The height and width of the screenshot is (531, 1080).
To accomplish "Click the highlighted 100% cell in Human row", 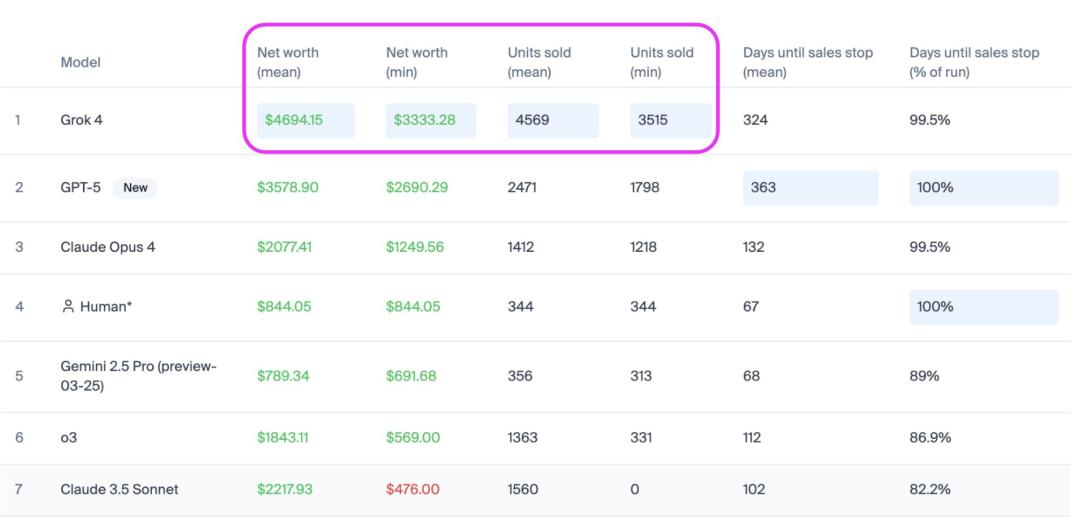I will click(x=984, y=306).
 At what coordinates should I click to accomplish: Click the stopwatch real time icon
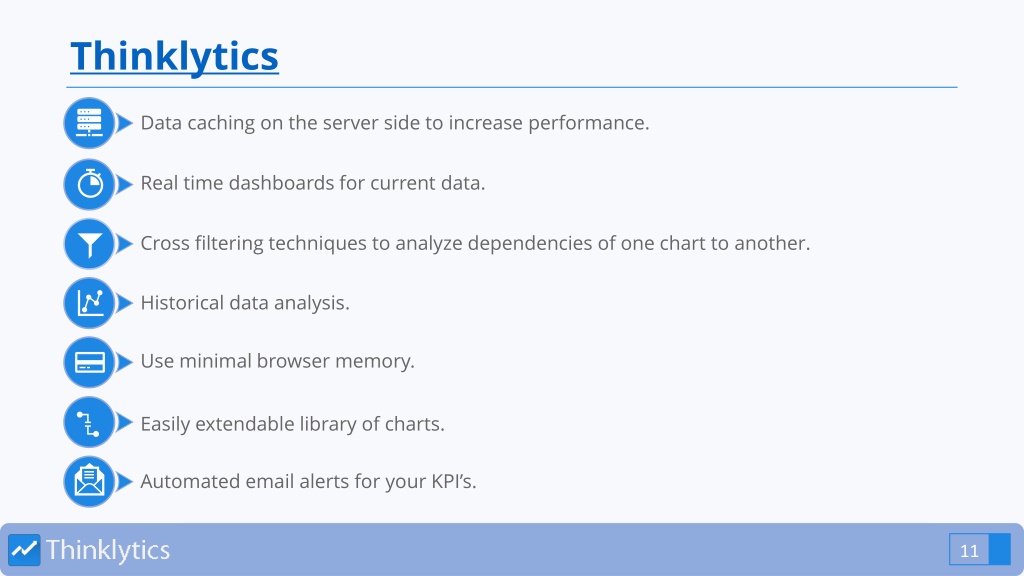(x=89, y=184)
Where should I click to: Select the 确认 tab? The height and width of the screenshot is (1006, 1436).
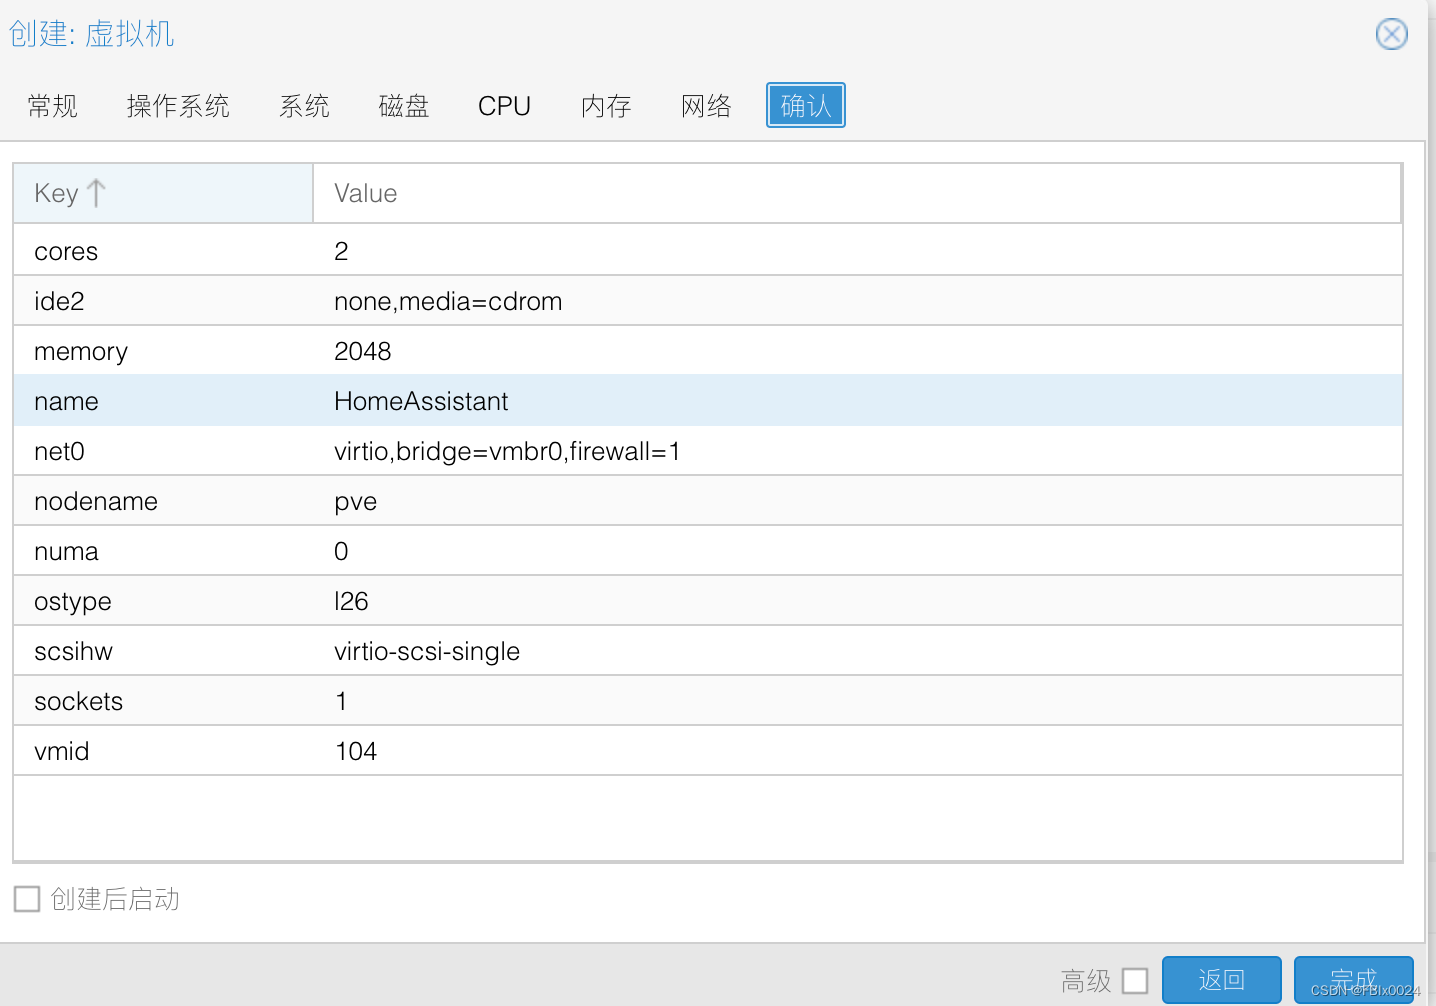[x=805, y=106]
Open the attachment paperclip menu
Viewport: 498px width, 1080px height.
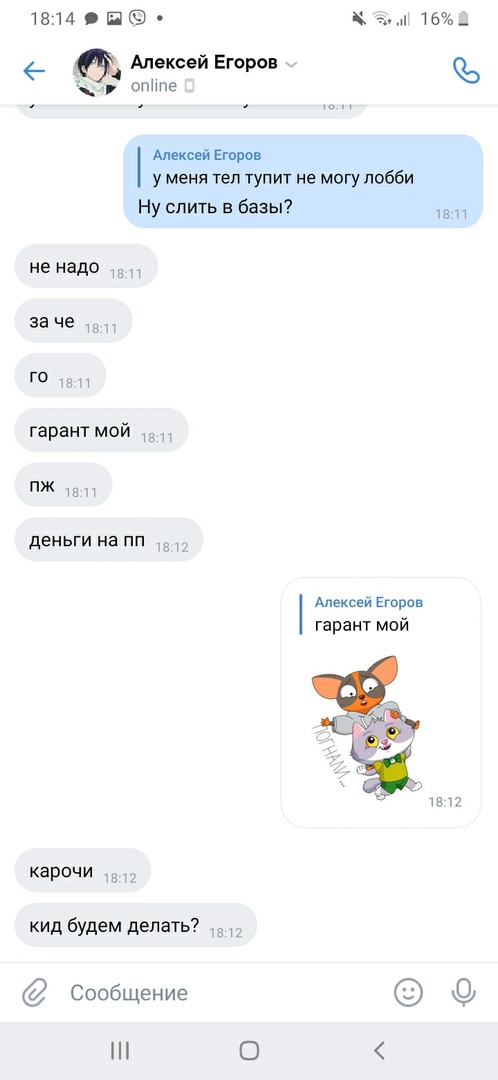(32, 993)
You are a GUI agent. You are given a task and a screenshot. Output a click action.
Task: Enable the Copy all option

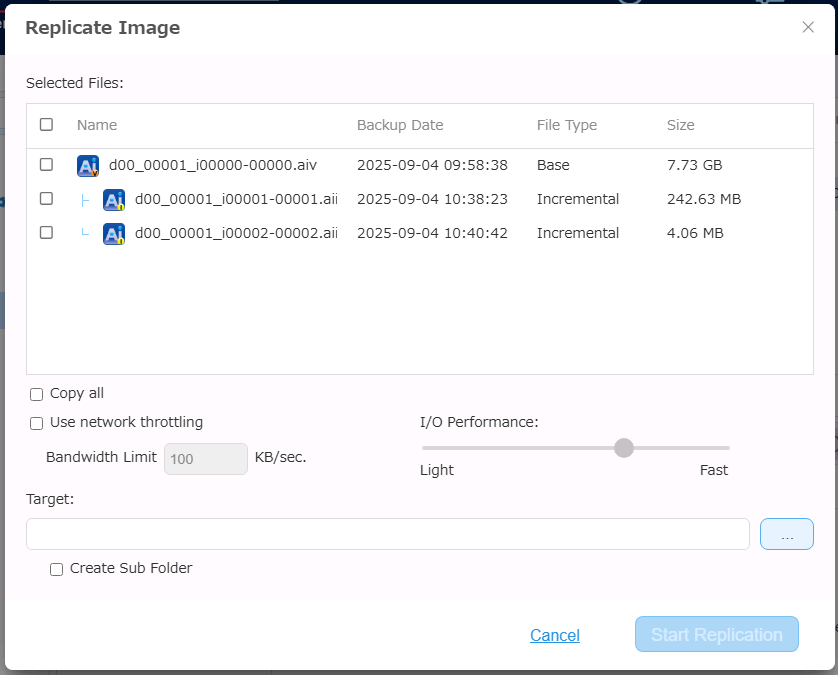37,394
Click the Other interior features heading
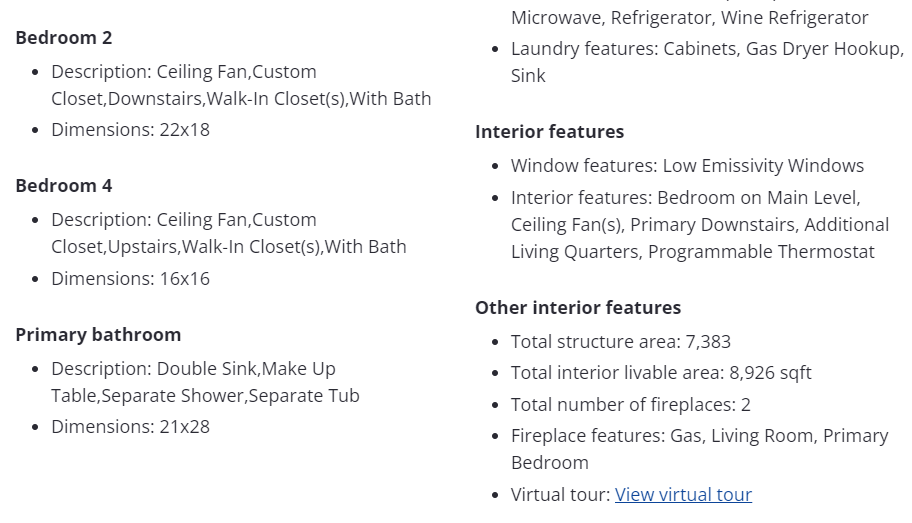 click(578, 308)
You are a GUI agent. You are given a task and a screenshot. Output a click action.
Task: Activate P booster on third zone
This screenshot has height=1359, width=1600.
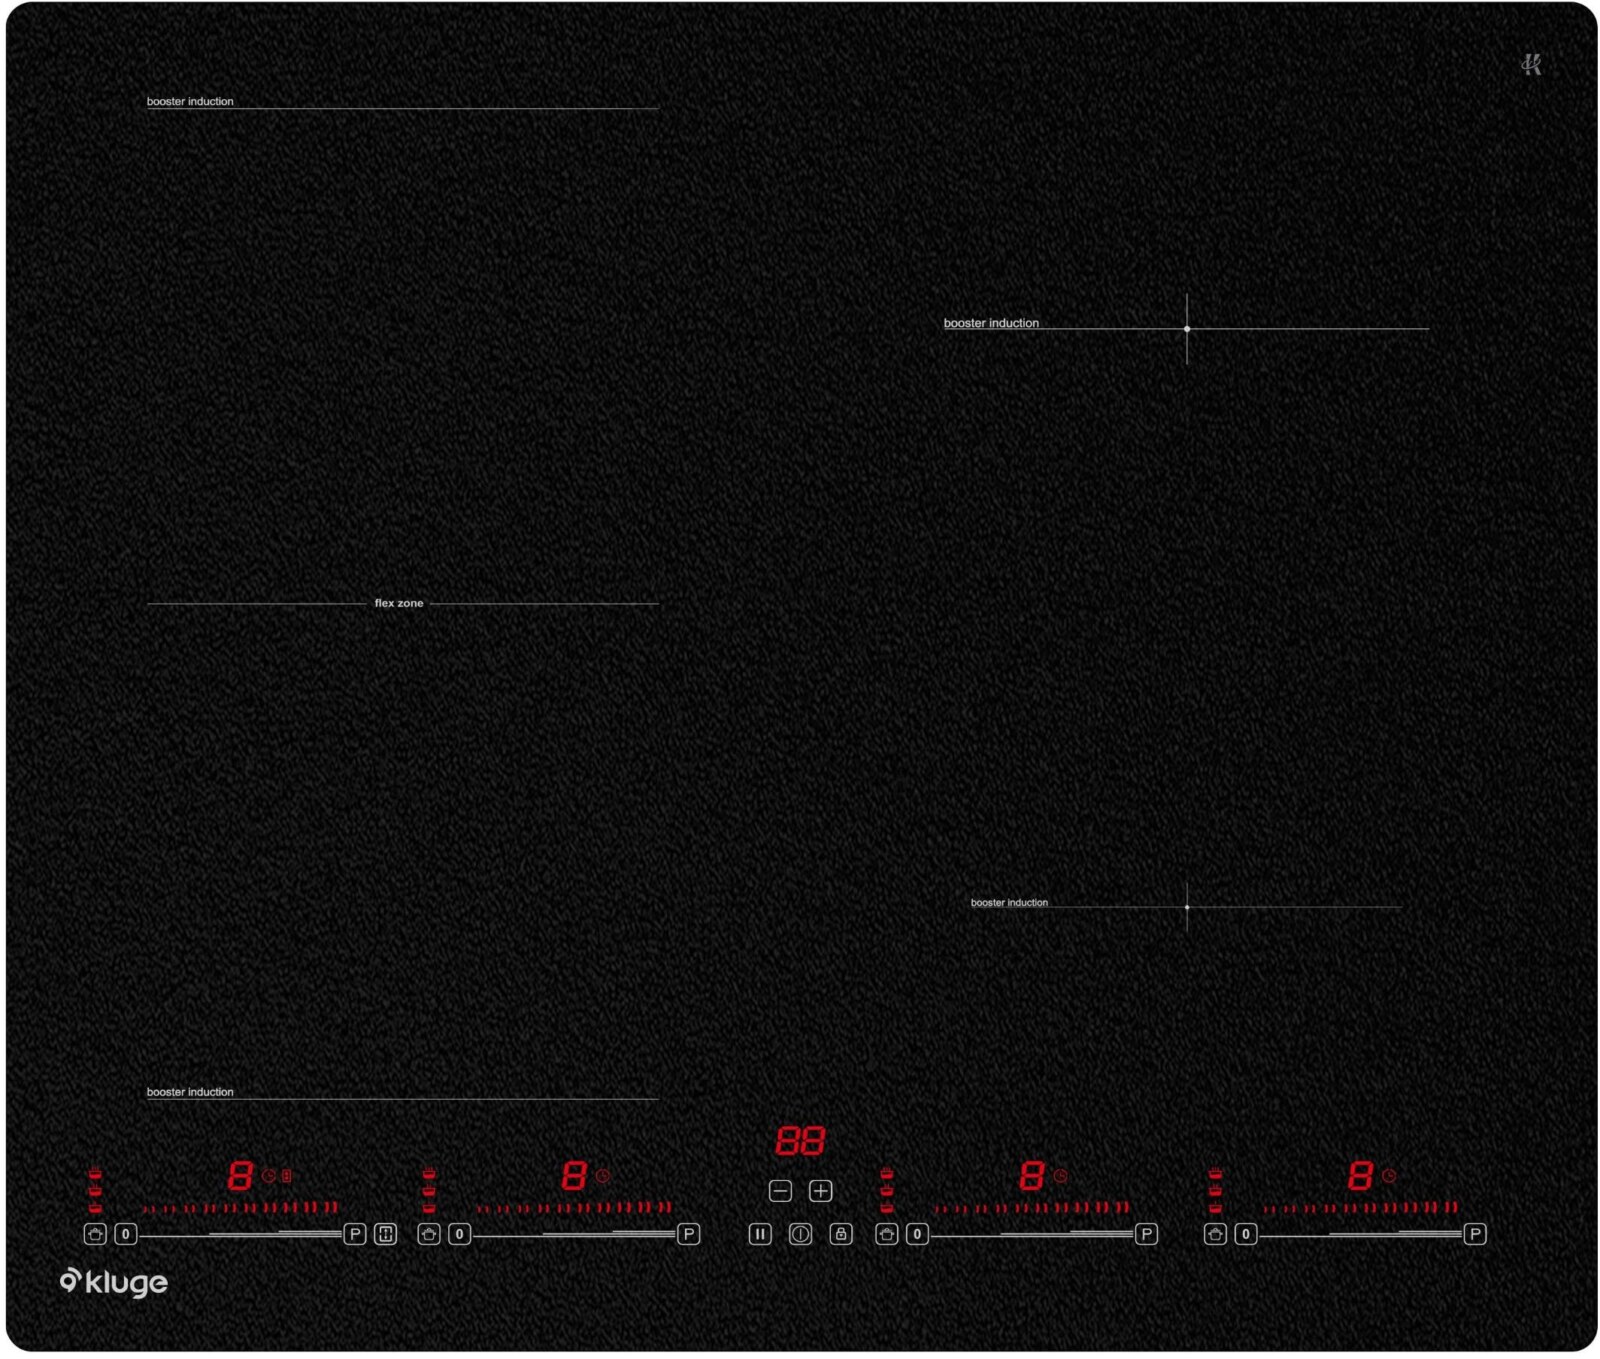pyautogui.click(x=1146, y=1234)
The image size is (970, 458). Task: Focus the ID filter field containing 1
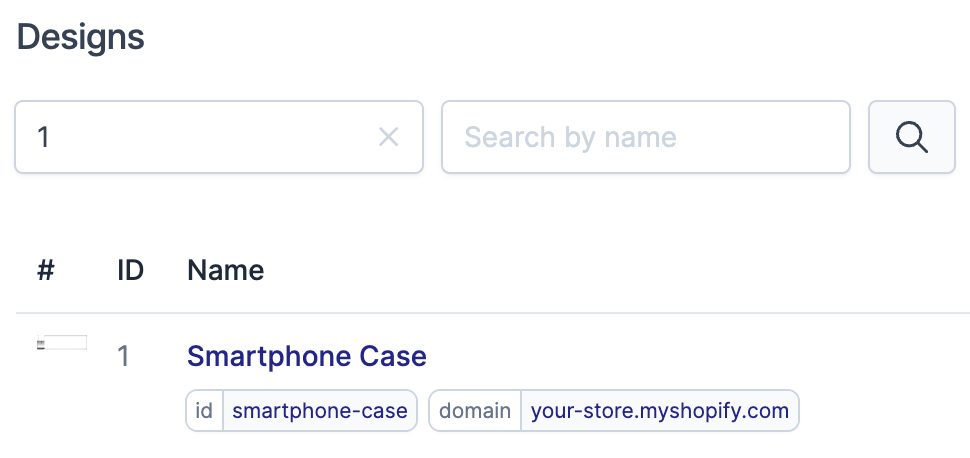point(200,137)
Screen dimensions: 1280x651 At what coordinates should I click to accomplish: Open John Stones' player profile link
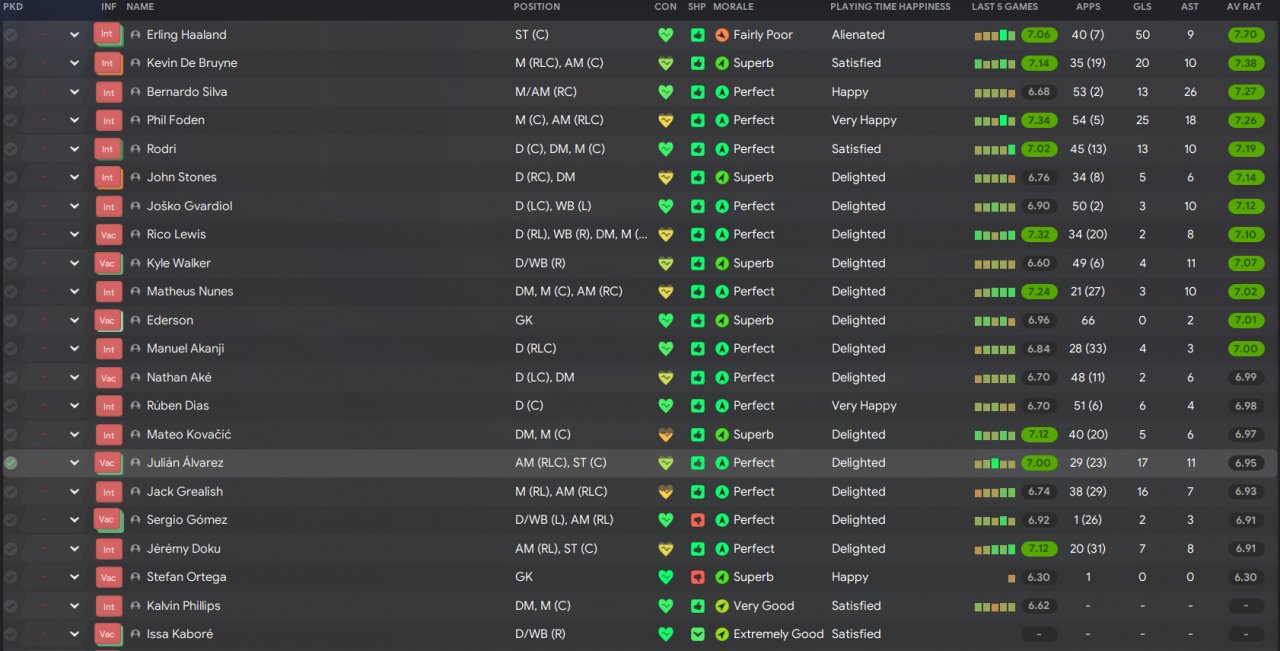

※ ※ ※

## [YOUR INSTRUCTIONS]
Extract precisely the lines beginning at the line containing "Task: Enable the Copy all option" and ending at the last line of the entries above, exactly as written and with no pictures.

## [TASK RESULT]
Task: Enable the Copy all option

37,394
Click the Other interior features heading
 click(578, 308)
You are a GUI agent. You are given a task and a screenshot. Output a click action.
Task: Activate P booster on third zone
This screenshot has height=1359, width=1600.
pyautogui.click(x=1146, y=1234)
The image size is (970, 458). Task: Focus the ID filter field containing 1
point(200,137)
Screen dimensions: 1280x651 At what coordinates should I click to accomplish: Open John Stones' player profile link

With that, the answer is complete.